____ Information provided

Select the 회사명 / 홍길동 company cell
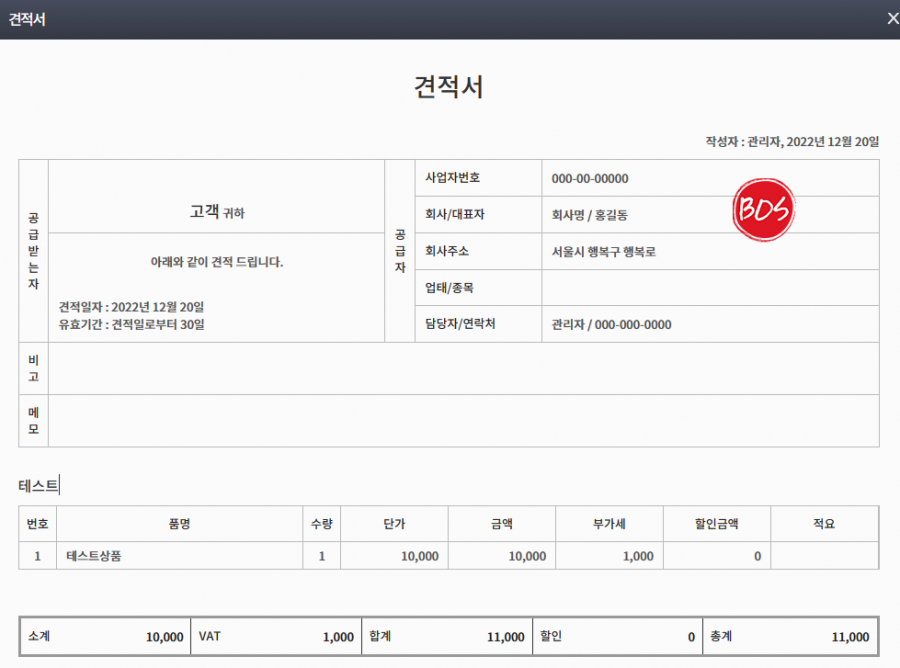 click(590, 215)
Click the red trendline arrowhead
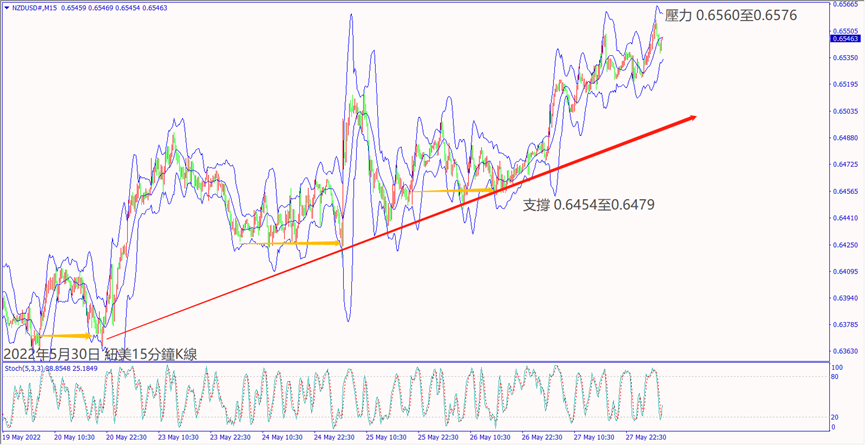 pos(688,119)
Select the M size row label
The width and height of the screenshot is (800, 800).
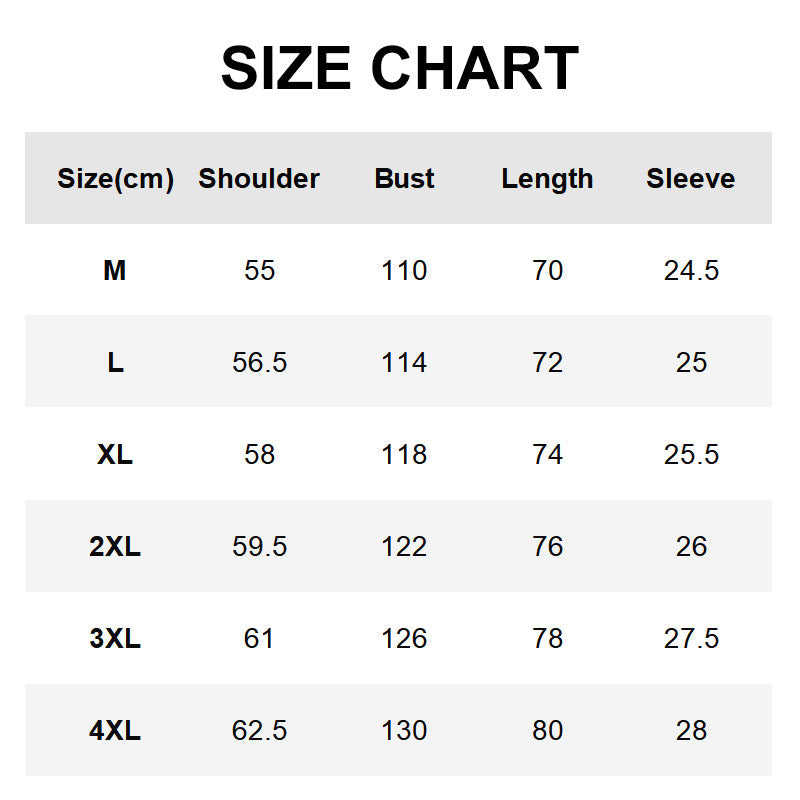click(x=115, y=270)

________
____ Information provided

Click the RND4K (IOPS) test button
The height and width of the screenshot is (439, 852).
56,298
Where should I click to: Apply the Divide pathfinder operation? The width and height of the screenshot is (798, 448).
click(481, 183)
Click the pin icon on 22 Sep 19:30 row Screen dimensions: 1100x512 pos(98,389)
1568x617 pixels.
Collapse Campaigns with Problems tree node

________
____ Information provided

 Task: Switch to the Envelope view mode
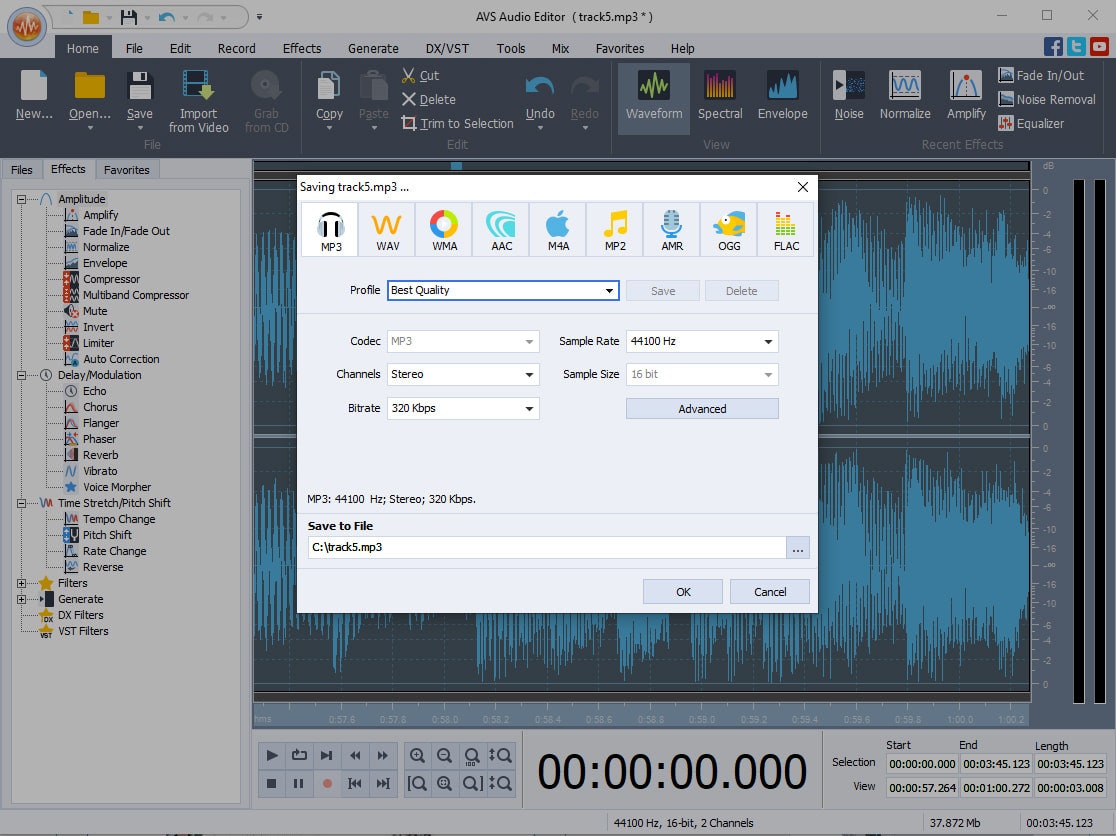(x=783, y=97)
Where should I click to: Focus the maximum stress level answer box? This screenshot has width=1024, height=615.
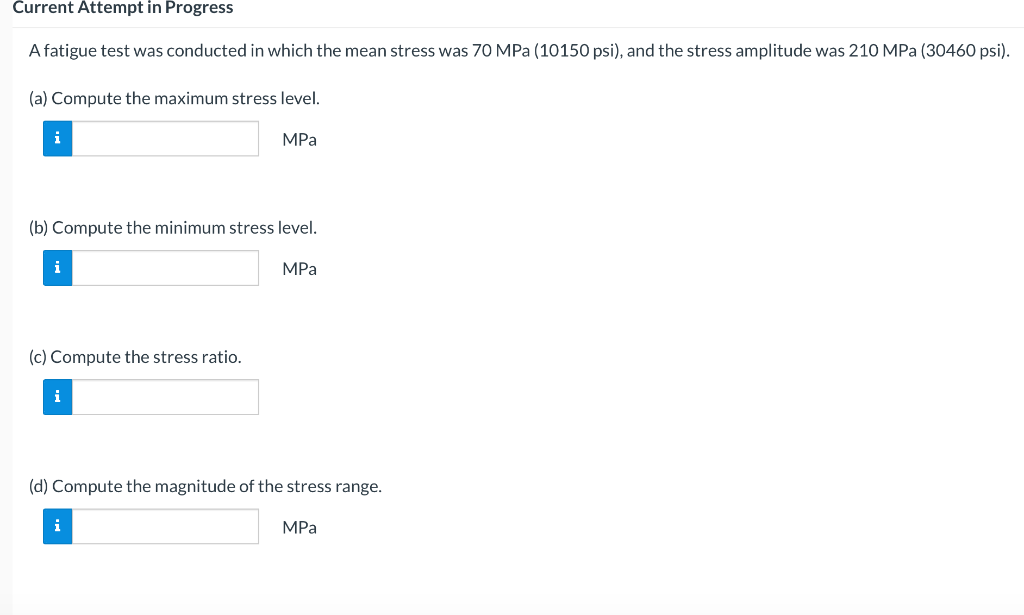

________

Assignment
Your answer should consist of the lines from the line with "Click the pin" to the line with "Collapse Campaigns with Problems tree node" above, repeated exactly, both ends included.

Result
Click the pin icon on 22 Sep 19:30 row Screen dimensions: 1100x512 pos(98,389)
1568x617 pixels.
Collapse Campaigns with Problems tree node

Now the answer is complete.